The US liquidity crisis has caused the institutional cost of borrowing to rise by about 0.50 percent and Mr. Heckscher believes that the Fed will acknowledge this and cut their target rate to 4.75 percent on September 18.
He said: "We want to make sure that our clients are protected and although there is volatility at the moment, that level will settle down in three to six months.
"But in the meantime, any time there is a kind of fears in the market the Treasuries will underperform.
"So our message is - reduce exposure to the mortgage-backed bonds and when you sell put your money into government bonds."
Equally, Mr. Heckscher reckons clients should sit tight on their hedge funds and wait to see when the time is right to invest in new ones.
He said the recent increase in redemptions coupled with stricter borrowing terms from bankers is putting pressure on a number of hedge funds to dramatically reduce their leverage and, as a result, many funds find themselves underperforming as they try to realign themselves to comply with these new conditions.
Meanwhile LOM have taken the lead by cutting their target exposure to hedge funds by 1.5 percent down to 13.5 percent of their overall balanced portfolio.
"We believe the hedge market is going to be in for a rocky road for the next six months because there is a lot of pressure on hedge fund companies from their prime lenders," said Mr. Heckscher.
"We are not telling clients to sell their hedge funds, we are just telling them to delay on any new investments until the current hedge funds have sold to cover for their redemptions and the current volatility.
"We had a 15 percent target in hedge funds, but we had money on the side line for cash and we have taken it and put it into cash investments."
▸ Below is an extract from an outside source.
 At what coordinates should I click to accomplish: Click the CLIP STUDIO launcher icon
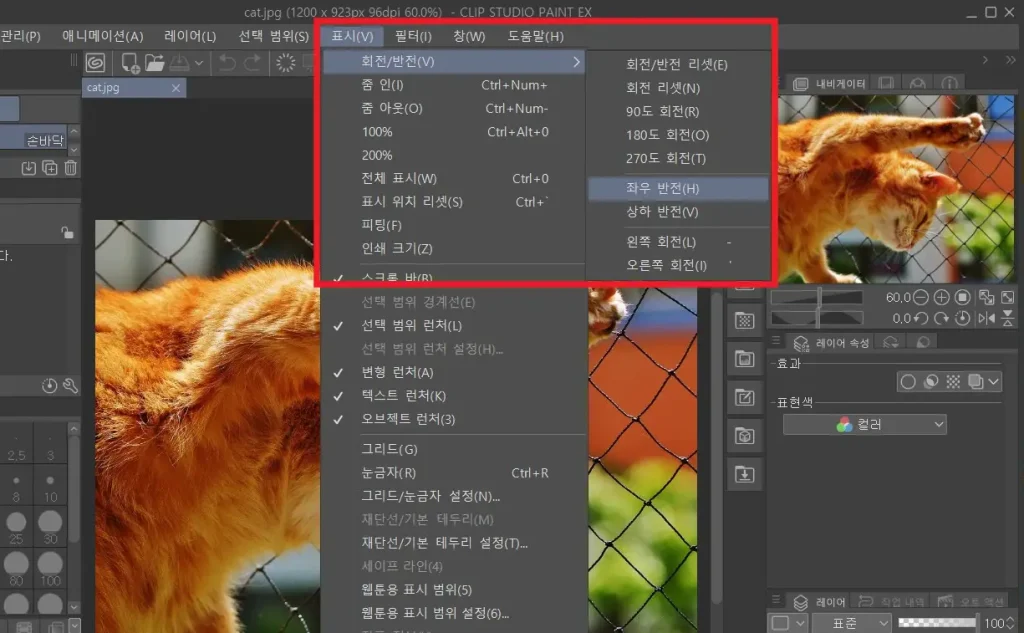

And he believes the current situation with the hedge fund market will open up a number of doors for smart investors out there over time.
"I do think this will create a lot of opportunities and a lot of new hedge funds will come up from this," he said.
"Everything I have said we have done and are writing in our own portfolios, within our mutual portfolios and our clients' portfolios and we are continuing to recommend this."